Christopher is an engaging story which follows a boy in search of truth. Even at a young age, Christopher has the ability to see the presence of the holy in the natural world, yet he does not know God fully. Still, his mystical heart continues to search for true love which he must give himself to unconditionally.
Beautifully written. I found myself gasping at times, it was so beautiful. It is a growing up story, a boy into a man in the gorgeous city of Duluth, MN. It's also a story of his search for Truth, which he finds in the Catholic church. I enjoyed reading this book, it is lovely and compelling.
What a refreshing book! Would recommend it to older teens and up :-) Lots of short chapters that make you want to stay up way too late to see what happens next! I am looking forward to reading more by this author!
I hardly ever read "light" material. It's not so much that I'm not interested but whether I would have time to read up on heavier topics and themes. So when my friend Phil gave me this book, I was unsure if I would actually read it.
I ended up LOVING THE BOOK! I related to the main character in unfathomable ways! It was like watching some of my own love stories unfold, and so many of the events Christopher went through were realistic but intriguing.
The author used the short chapter method. I was a dummy for this style since it made me want to read more, and get to the next point in the story, and see how it develops. The last time I read a book with the same method was back five years ago when I read DA VINCI CODE. It's a great method to have short chapters so to keep your reader's interest.
As for the material, it's not incredibly lighthearted. The story follows Christopher as he grows up from being a very young boy to being a thought-filled teen.

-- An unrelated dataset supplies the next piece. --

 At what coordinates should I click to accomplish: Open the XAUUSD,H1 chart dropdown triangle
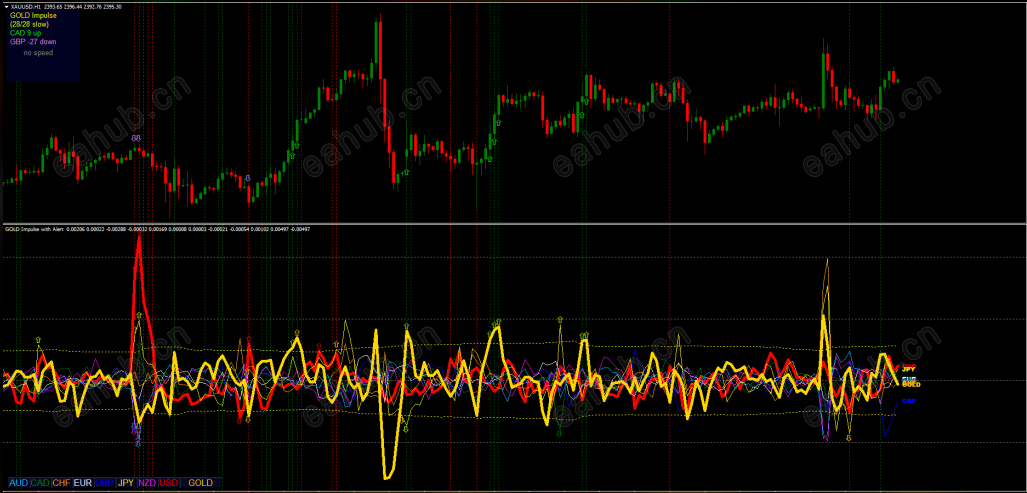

He isn't religious, but is deeply thoughtful with his connection to nature and the metaphysical dynamics all around him. The following citation gives you a glimpse into the author's style and the character's thought process:
"The boy's head became feverish, the big questions flashing like lightning. He struggled to think: how did people believe in a shrunken God so tiny that it could enter their hearts? If God existed...an all-consuming fire...then nobody could survive the touch of such a destroying Creator."
Indeed, this novel is about finding a bridge between nature and the Creator, between passionate desire and respectful dating. Each of the women Chris meets is as evangelically Catholic as the last, and Chris is not shy in being doubtful.
In fact, it is through his own doubts that he finds a bridge between the finite and the infinite.
I definitely recommend this book to anyone who is looking to read a love story but wants to have some spiritual substance as well. Young men should read this book, especially young agnostic men. They may learn a thing or two from Christopher's ponderings on the poetic wonders of our own surroundings.
I thoroughly enjoyed reading Christopher, and would recommend it to anyone who likes to be moved and grown by a story. It's full of incredible pockets of imagery and epiphany that grip you, and cause you to pause and give space to them within yourself.
The author is no doubt a poet; this shows through in Athey's perception of the natural world and the inner life of a young man as he comes of age. However, this is not simply a coming-of-age story; it is also a dance of pursuit and retreat between Christopher Lagorio and the mystery of faith, and a very believable dance at that. Athey unpacks deep theological and philosophical truths with ease and poignancy along Christopher's journey. Athey also walks a fine line between wit and substance, and keeps the chapters relatively short, which personally kept me hooked. The pace of the novel is genius. I read it in only three sittings about a month ago, and the story still lingers inside me.
In short, Christopher is the kind of book that stays with you long after you finish reading and close the cover. It will make more of you by stretching your imagination and thoughts on faith and nature, and it will remind you of the reason why you read in the first place.